Criteria to define rare diseases and orphan drugs: a systematic review protocol

Abstract

Introduction Rare diseases (RDs) are often chronic and progressive life-threatening medical conditions that affect a low percentage of the population compared with other diseases. These conditions can be treated with medications known as orphan drugs (ODs). Unfortunately, there is no universal definition of RDs or ODs. This systematic review (SR) will identify the quantitative and qualitative criteria and the underlying rationale used internationally to define RDs and ODs. Methods and analysis This protocol follows the conventions for the Preferred Reporting Items for Systematic Review and Meta-Analysis Protocols (2015 guidelines). A SR will be conducted, including a search of the following databases: PubMed, MEDLINE, EMBASE, Scopus, Web of Science, GreyLit and OpenGrey. Eligible publications will be selected based on predetermined inclusion criteria.
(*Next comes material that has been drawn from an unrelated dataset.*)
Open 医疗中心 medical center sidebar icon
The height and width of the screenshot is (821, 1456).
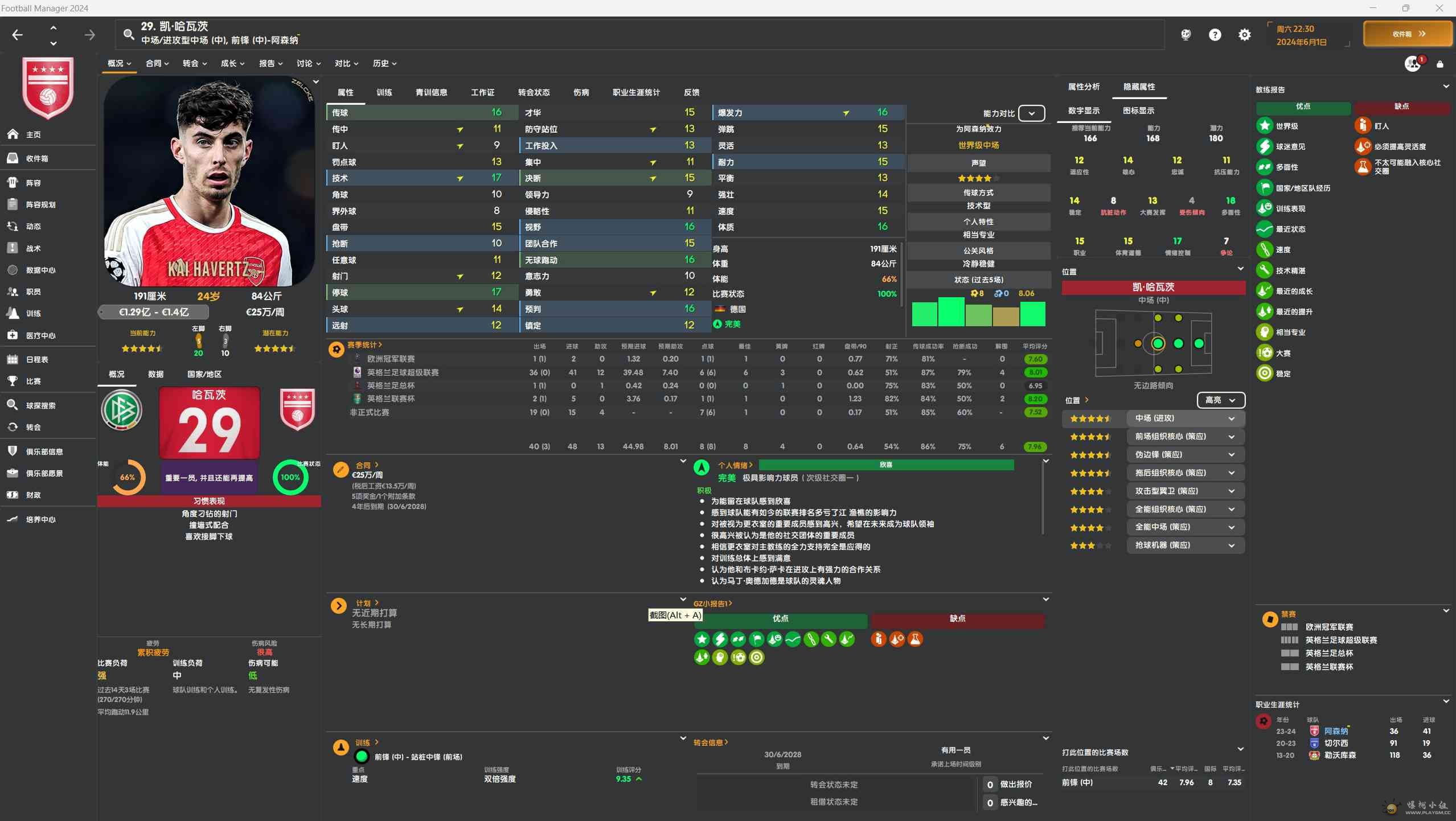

Extracted data will be analysed using thematic and content analyses of qualitative descriptors, whereas quantitative data will be analysed descriptively and reported in the form of frequencies and percentages. Ethics and dissemination No ethical approval is required since this SR focuses on the secondary analysis of data retrieved from the scientific literature. The outcomes of this SR will be published as part of a PhD thesis, presented at conferences, and published in peer-reviewed journals. PROSPERO registration number CRD42021252701.